Veamos cómo la abstención, en el presente siglo, ha sido la ganadora absoluta en este tipo de contiendas electorales.
Las modificaciones constitucionales de 1998, 2002, 2010 y 2015, han incidido en un esquema que ha revela tanto la abstención como los votos nulos, como preponderantes.
Partimos de 1998, las primeras elecciones congresuales y municipales separadas, a raíz de la modificación constitucional del 14 de agosto de 1994. En esta la abstención alcanzó un 48.9%, recordemos que era un país con una altísima incidencia del tema político y electoral, con la influencia de los grandes caudillos del siglo pasado y un nuevo y vigoroso liderazgo político emergente.

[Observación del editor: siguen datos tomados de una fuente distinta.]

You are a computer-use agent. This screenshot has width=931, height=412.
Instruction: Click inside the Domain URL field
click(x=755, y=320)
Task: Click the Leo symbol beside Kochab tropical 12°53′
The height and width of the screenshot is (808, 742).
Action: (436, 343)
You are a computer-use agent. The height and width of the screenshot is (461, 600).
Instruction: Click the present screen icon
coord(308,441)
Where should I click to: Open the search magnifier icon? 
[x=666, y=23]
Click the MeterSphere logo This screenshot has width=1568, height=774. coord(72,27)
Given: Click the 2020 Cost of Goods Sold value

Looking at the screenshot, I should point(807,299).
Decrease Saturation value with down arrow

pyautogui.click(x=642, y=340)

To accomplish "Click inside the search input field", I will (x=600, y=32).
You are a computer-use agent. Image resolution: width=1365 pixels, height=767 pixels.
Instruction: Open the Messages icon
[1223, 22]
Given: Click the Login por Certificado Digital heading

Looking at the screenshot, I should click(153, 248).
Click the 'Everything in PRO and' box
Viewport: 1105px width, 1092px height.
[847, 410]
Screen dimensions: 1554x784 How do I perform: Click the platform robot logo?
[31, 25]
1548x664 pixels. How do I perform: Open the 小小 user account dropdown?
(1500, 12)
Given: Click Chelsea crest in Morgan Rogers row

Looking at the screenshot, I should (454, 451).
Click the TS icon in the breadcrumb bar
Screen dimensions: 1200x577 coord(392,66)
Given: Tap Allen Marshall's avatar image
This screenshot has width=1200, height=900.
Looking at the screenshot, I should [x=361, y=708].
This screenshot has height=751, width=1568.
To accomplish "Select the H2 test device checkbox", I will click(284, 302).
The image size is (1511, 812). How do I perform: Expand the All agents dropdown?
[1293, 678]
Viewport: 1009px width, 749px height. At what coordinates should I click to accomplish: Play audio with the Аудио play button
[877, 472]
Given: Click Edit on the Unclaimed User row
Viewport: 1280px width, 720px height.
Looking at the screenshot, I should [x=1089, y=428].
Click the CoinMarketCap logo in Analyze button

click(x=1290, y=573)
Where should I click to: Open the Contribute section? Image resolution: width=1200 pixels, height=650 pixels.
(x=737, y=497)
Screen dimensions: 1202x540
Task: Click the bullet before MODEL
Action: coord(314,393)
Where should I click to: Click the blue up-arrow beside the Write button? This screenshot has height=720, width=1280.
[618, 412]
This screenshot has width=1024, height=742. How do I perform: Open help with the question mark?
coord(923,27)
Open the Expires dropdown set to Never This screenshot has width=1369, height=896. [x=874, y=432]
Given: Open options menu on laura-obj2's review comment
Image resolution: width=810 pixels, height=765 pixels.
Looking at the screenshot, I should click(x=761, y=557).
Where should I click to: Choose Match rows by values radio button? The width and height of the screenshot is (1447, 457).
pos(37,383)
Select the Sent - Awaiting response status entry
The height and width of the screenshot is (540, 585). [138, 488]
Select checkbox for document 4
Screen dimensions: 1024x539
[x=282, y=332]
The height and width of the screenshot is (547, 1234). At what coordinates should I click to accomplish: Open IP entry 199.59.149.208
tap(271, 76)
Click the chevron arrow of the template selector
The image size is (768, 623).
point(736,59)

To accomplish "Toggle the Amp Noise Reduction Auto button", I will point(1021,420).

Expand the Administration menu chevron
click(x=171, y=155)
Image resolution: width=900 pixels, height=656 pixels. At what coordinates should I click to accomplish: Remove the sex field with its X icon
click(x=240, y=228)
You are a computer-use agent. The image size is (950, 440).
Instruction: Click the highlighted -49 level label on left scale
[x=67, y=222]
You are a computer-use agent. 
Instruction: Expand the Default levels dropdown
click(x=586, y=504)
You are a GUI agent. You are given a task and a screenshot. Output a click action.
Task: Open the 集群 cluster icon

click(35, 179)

Cuatro años más tarde, en 2002, ese liderazgo político nacional comenzaba a dar sus primeros pasos en solitario por la desaparición física de Balaguer, Bosch, y Peña Gómez. Ante esta ausencia la apuesta por la marca-partido y el sentimiento que insuflaba la memoria, el 48.98% de ciudadanos no se presentó a las urnas.
Las de 2006, ganadas por el Bloque Progresista que alcanzó 96 de los 178 curules de la Cámara de Diputados y 22 de los 32 senadores, presentó una abstención del 41.86%,
Mientras que en 2010 no votó el 43.57% de los inscritos en el padrón electoral.
En el 2016 en las que además se eligieron presidente y vicepresidente, fueron las primeras en no celebrarse 16 de mayo, sino el tercer domingo de ese mes, siendo el día 15 y la primera elección desde el año 1994 y la primera en la historia sociopolítica dominicana en que todas sus autoridades elegidas de forma simultánea y directa. Esto produjo que se registrara una abstención del 30.4%, elementos que indujeron a la significativa baja.
Las de 2020 merecen un abordaje distinto pues fueron en medio de la pandemia del Covid-19, con el miedo tras las mascarillas y la incertidumbre de un mundo postrado ante la muerte. Por eso y por la inédita suspensión de unas elecciones en desarrollo como las del 16 de febrero, fue celebrada de manera extraordinaria el 15 de marzo, teniendo una abstención récord de un 50.86%.
Si tomamos las democracias donde la libertad política es manifiesta (según constata Freedom House), en un reciente estudio del Institute for Democracy and Electoral Assistance (IDEA), Chile es el país con mayor abstención electoral del mundo con un 58%; mientras que en los países donde el voto es obligatorio, otro latinoamericano alcanza el mayor índice de los 10 a nivel global: México con un 37%.
El abstencionismo electoral ha sido definido como “el indicador negativo de la partici[1]pación política: muestra el porcentaje de los no votantes sobre el total de los que tienen derecho de voto. El mayor o menor porcentaje de abstención electoral puede condicionar el resultado y beneficiar o perjudicar determinadas entidades políticas que, en razón de ello, pro[1]mueven siempre la movilización de sus votantes y, en ocasiones, la des[1]movilización de sus oponentes”.
Pienso que en el caso dominicano urgen las siguientes tareas:
- Revisar el sistema de incentivo al voto
- Asociar el acceso a programas asistenciales a la responsabilidad y el deber cívico de votar, como hacen democracias latinoamericanas como Colombia
- Establecer un régimen de consecuencia para la no participación electoral, aunque ésta contemple incluir el voto en blanco o por ninguno
- Que los partidos entiendan que son un actor y no “el solo actor”, en el juego democrático.
Ojalá se pueda vencer la apatía y el descreimiento. Los enemigos de la democracia avanzan y no nos estamos dando cuenta.